1 Şubat 2008 Cuma

Soluk-lanalim


Sanirim yukarida calan (bu yaziyi okumadan once merak edip play tusuna basmis olmaniz gerekiyordu) parcaya oldum olasi hep bir yerlerde rastladim, rastlatildim; kendimden gecer bir vaziyette dinleyip, dinlerken dalip gidip, sonra da yoluma devam ettim. Bizim kusaga maledilmesi biraz zor ama en azindan bizim kusagin pek cok anne-babalari tarafindan sahiplenilmesi muhtemel gibi geliyor. Procol Harum'un (bu grubu ben bilmiyordum acikcasi daha onceden) belki de en cok bilinen parcasi, 'A Whiter Shade of Pale'. Sarkiyi annem gibi 60'larin o cicek-bocek ortaminda, mini etekli beatles hayrani kizlar ve bol paca pantalon oglanlarin fink attigi o donemin Londra'sinda dinlemek isterdim ama napalim bize de Moda'dan gozuken Kalamis koyu manzarasi, denize nazir banka oturmus bir cift, onlarin yanina usulcana coreklenmis sokak kopeginden ibaret bir ortam nasipmis. Yemin ediyorum arabayi park ettik, bir sure inmek istemedim. Parcanin bitmesini bekleyelim. Iyi de ettim.

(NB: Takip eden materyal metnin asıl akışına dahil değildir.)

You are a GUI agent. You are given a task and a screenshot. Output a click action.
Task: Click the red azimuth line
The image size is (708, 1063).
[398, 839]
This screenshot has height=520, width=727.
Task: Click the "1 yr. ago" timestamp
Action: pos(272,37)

A Whiter Shade of Pale'i bir sure dadandigim Joe Cocker best of'undan hatirliyorum en cok sanirim. Ama bu parca da tam bir 'Ain't No Sunshine' ya da 'Hasta Siempre' vakasi sanirim. Coverlamayan yokmus, wikipedia'da uzun bir liste cikti karsima. Siraliyorum bir kismini. Sarah Brightman, Zakk Wylde, Johnny Rivers, Bonnie Tyler, Joe Cocker, Eric Clapton feat. Ringo Starr, Michael Bolton, Sammy Hagar. Sarkiya bu aksam rastlamam ise ("parca seni buluyor abi!") cok daha abuk bir sekilde oldu desem yeridir. Radyo 3'te (cok alakasiz) bizim Cumhurbaskanligi Senfoni Orkestrasinin Edvard Grieg konserini canli yayindan dinlerken ara verildi, spiker "simdi unlu muzisyen Fausto Papetti'nin populer Bati muzigi parcalariyla 15 dakikalik bir aramiz" anonsunu yapti ve kirk saattir anlatmaya calistigim tanidik melodi calmaya basladi. Fausto Papetti dedigin bildigin asansor muzigi, yok o kadar haksizlik etmeyelim, yanik suratlarla ellerinde tabaklar acik bufeden yemek secmeye calisan her sey dahil tatil koyu insanlarina arkadan eslik eden gun batimi muzigi saksofoncusu (turkcemizdeki zincirleme isim tamlamalarina giris ZITG 101). Tabii ki parcanin beni ve daha bircok insani, youtube yorumlarindaki ictenlige sapka cikariyorum buradan, yakalama nedeni (catchy tabiati yani) genel gidisata hakim olan hammond organ ve ona eslik eden Bach'imsi melodi. Matthew Fisher isimli amcam sorumluymus soz konusu org tonundan, grubun o donemki bir elemani olaraktan.

Lafi cok uzattim. Ilk basta vermeye calistigim romantizmin icine ettim. Farkindayim. Parcayla ilgili daha fazla biografik detaya luzum yok diye dusunuyor ve yazimi simdilik noktaliyorum. Klibe eslik eden Hammond kesmediyse gayet populist bir yaklasim ile Bach'tan "Air on the G string" diyorum.